Given records
============

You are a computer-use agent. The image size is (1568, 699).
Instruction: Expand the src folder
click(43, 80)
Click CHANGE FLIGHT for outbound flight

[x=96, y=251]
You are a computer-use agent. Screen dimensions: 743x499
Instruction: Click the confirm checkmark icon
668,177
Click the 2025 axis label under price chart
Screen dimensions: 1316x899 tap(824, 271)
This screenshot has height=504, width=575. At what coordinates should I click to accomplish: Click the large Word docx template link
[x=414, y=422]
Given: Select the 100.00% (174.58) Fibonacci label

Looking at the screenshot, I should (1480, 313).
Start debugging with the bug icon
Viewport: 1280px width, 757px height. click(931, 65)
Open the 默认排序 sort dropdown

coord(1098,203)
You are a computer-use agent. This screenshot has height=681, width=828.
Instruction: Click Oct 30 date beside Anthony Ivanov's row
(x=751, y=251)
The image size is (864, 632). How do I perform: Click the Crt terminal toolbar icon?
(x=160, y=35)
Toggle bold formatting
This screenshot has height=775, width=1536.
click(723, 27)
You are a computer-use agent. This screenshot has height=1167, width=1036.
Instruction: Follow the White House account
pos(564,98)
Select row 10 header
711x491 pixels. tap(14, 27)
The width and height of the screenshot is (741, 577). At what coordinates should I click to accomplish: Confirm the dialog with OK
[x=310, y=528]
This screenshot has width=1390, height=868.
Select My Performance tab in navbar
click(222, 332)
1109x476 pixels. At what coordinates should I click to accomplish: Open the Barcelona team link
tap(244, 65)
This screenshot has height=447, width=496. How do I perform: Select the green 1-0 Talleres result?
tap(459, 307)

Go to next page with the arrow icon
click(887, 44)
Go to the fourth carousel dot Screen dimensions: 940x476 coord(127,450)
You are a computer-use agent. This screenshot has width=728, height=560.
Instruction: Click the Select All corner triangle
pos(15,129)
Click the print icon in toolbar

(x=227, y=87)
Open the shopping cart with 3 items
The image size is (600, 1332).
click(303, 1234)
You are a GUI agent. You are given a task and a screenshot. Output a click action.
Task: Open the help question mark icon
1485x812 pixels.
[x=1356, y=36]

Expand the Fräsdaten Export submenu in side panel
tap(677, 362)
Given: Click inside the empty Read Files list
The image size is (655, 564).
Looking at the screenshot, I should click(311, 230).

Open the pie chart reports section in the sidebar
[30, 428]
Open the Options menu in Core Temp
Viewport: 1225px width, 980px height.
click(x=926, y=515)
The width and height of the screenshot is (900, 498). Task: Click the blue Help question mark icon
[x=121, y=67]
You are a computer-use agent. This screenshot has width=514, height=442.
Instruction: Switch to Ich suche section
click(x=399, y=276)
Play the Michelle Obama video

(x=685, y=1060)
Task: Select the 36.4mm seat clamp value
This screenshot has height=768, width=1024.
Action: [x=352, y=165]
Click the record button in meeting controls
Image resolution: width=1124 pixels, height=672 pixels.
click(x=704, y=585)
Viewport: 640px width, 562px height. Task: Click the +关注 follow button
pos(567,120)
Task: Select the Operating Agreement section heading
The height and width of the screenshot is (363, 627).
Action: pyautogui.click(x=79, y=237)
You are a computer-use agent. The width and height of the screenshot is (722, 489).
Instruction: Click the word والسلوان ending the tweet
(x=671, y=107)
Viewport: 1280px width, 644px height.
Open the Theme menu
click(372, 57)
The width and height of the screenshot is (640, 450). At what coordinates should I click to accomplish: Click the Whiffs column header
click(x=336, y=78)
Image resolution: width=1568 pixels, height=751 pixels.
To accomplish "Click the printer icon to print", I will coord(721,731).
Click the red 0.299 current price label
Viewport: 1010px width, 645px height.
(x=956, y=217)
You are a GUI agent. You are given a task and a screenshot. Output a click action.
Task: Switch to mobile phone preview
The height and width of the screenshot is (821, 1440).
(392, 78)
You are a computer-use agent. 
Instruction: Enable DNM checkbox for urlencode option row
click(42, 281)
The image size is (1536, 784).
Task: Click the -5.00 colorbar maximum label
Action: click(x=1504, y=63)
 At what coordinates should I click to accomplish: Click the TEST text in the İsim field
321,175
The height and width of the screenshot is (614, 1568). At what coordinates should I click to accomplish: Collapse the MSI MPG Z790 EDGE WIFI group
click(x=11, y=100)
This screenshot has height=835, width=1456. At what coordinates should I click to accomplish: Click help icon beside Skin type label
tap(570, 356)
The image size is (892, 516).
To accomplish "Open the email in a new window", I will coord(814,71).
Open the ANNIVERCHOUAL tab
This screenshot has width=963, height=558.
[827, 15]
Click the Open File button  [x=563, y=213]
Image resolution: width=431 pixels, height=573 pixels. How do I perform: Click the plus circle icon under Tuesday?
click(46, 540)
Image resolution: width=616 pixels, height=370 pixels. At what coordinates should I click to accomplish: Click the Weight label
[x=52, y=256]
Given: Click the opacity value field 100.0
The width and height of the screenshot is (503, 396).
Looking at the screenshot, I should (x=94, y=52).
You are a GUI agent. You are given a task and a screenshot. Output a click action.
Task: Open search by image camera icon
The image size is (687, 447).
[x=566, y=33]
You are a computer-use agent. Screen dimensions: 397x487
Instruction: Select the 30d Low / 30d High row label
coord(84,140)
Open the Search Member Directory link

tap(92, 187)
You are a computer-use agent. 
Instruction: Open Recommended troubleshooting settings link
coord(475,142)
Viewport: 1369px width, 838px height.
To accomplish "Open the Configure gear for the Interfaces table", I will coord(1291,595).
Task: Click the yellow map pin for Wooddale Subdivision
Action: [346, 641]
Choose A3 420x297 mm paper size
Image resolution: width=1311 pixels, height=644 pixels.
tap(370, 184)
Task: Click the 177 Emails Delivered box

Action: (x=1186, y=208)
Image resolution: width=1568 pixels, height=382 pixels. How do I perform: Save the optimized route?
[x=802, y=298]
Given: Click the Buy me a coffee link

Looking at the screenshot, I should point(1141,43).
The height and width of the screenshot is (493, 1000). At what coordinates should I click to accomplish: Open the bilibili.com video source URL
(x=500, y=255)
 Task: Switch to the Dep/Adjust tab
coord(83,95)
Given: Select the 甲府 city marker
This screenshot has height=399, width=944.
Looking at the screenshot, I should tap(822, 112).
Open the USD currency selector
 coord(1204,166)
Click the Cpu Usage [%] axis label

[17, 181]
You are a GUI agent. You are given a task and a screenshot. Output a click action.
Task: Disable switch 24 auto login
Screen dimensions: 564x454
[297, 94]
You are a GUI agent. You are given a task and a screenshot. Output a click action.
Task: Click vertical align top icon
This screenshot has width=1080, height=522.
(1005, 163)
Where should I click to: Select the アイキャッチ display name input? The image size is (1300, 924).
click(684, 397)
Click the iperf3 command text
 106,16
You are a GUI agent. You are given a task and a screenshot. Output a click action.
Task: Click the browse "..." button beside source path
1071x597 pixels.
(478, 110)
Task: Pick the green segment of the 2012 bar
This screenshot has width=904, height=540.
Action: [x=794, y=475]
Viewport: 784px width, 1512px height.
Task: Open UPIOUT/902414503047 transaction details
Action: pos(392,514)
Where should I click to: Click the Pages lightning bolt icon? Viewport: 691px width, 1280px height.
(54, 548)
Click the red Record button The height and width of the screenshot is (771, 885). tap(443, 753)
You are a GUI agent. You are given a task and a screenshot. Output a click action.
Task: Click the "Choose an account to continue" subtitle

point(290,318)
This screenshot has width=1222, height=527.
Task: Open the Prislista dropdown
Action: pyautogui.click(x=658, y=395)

============

What to do
Could you return exactly the stretch of the data above that starts at the line with "Open the pie" and ends at the line with "has width=514, height=442.", both lines included?

Response to the exercise
Open the pie chart reports section in the sidebar
[30, 428]
Open the Options menu in Core Temp
Viewport: 1225px width, 980px height.
click(x=926, y=515)
The width and height of the screenshot is (900, 498). Task: Click the blue Help question mark icon
[x=121, y=67]
You are a computer-use agent. This screenshot has width=514, height=442.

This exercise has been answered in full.